The Prospect Park Alliance planned to net $75,000 from the Great GoogaMooga, the music-and-food festival that recently took over (and seriously damaged) the park’s Nethermead. Critics scoffed at such a paltry sum—critics like the Times columnist Michael Powell, who wondered “why the park gets so little for giving up so much.” Today, he answered that question: because our politicians have abandoned public parks.
“About 10 years ago, the city contributed about 60 percent of the park budget and we raised the rest,” a board member of the Prospect Park Alliance, a nonprofit formed in the 80s and charged with maintaining the park, told the Times. Today, that figure is at 40 percent. “The Alliance scrapes up the rest from corporations and foundations and by insistently shaking a tin cup before city and state legislators,” Powell writes—and from events like GoogaMooga.
As parks go, Prospect Park does well for itself, though the Alliance board member said: “Prospect Park is not even close to Central Park… It’s golden apples and regular oranges.” Parks like Central Park and the High Line do considerably better, using their high-profile status to attract wealthy benefactors, thus creating a parks divide in the city not unlike the one with public schools: the richer you are, the better public services you have.

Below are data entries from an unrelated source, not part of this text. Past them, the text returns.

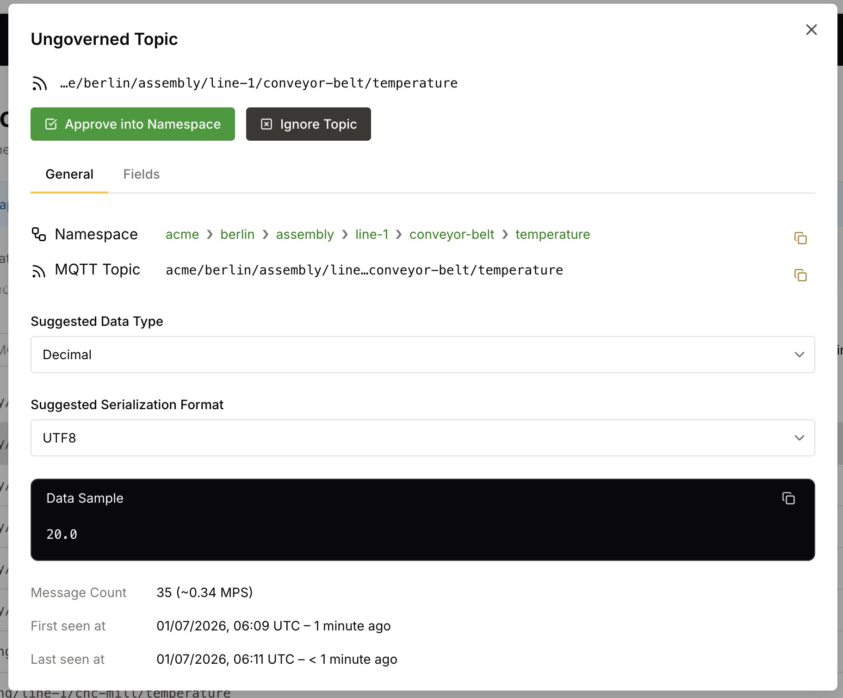The height and width of the screenshot is (698, 843).
Task: Click the Namespace hierarchy icon
Action: pyautogui.click(x=39, y=234)
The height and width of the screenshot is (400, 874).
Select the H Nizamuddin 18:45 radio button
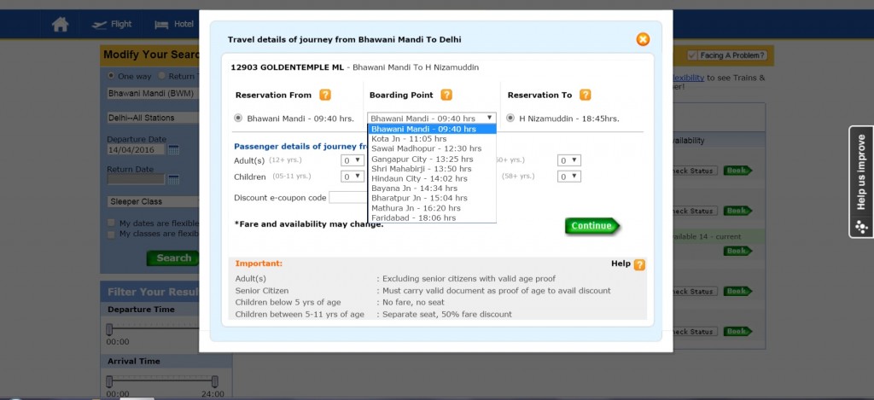tap(510, 119)
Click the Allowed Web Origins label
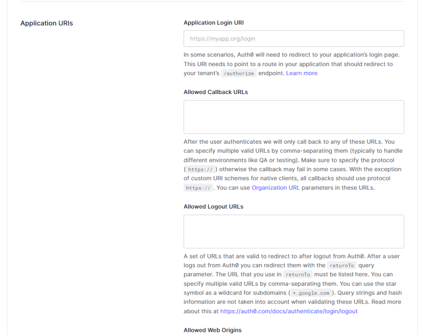This screenshot has height=335, width=428. [213, 330]
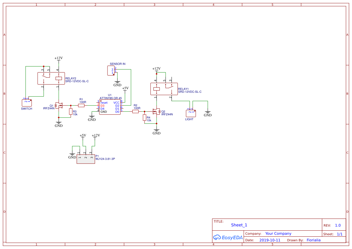The image size is (352, 249).
Task: Click the Drawn By name Fiorialia
Action: coord(313,240)
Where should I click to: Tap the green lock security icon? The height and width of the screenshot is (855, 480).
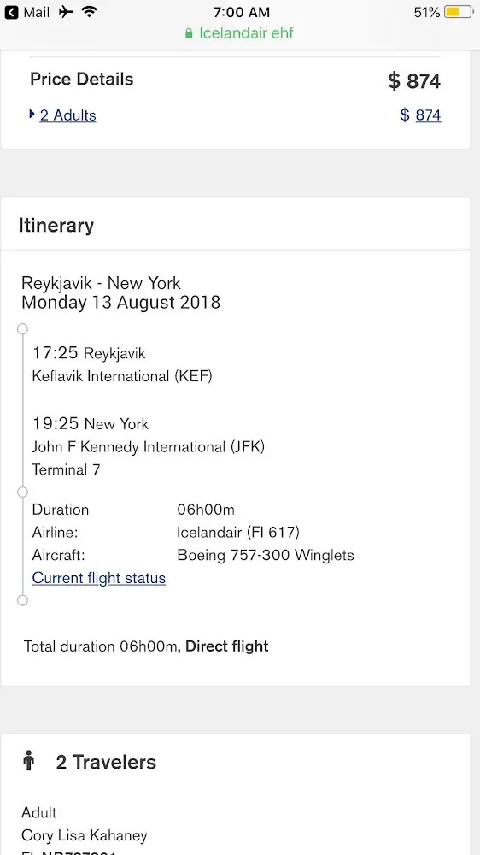[189, 33]
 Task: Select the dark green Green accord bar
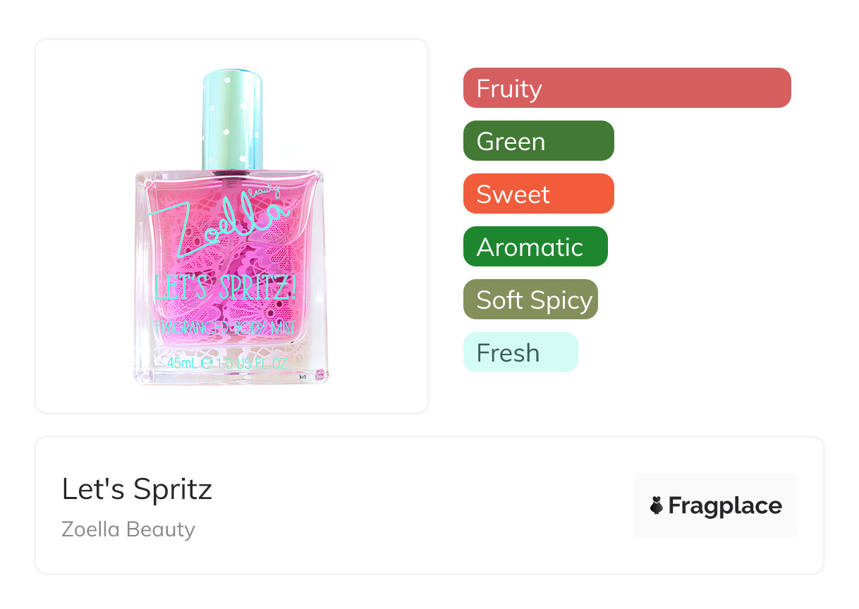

But their seems something fundamentally wrong about not evenly distributing the quality of public goods throughout the city. Over the weekend, Brooklyn State Senator Daniel Squadron, in an op-ed in the Times, suggested well-off conservancies start sharing their wealth with the city’s underfunded parks. He proposed “the creation of a Neighborhood Parks Alliance, which would form partnerships between a well-financed conservancy, a ‘contributing park’ and ‘member parks’ in need of more money and support… Consider that the Central Park Conservancy”—that park’s equivalent of the Prospect Park Alliance—”has an annual budget for park expenses of nearly $40 million. Twenty percent of that—$8 million—would go a long way for a whole lot of smaller parks.”
It doesn’t sound like a bad idea, although who knows if the billionaires who live around Central Park would close their checkbooks at the idea of some playground in the South Bronx getting some of their money. But we should also recognize that this weird public-private management of parks isn’t the best way to assure access to quality open spaces and greenspaces for New Yorkers. Imagine this: what if our politicians fairly funded our parks and stopped acting as though they don’t have an impact on the health of a city? “It’s that old notion of the public weal,” Powell writes—an old notion increasingly disregarded in Bloomberg’s privatized city.
Speaking of the mayor, “his foundation informed the Prospect Park Alliance that it intended to end its quarter-million dollar annual contribution.”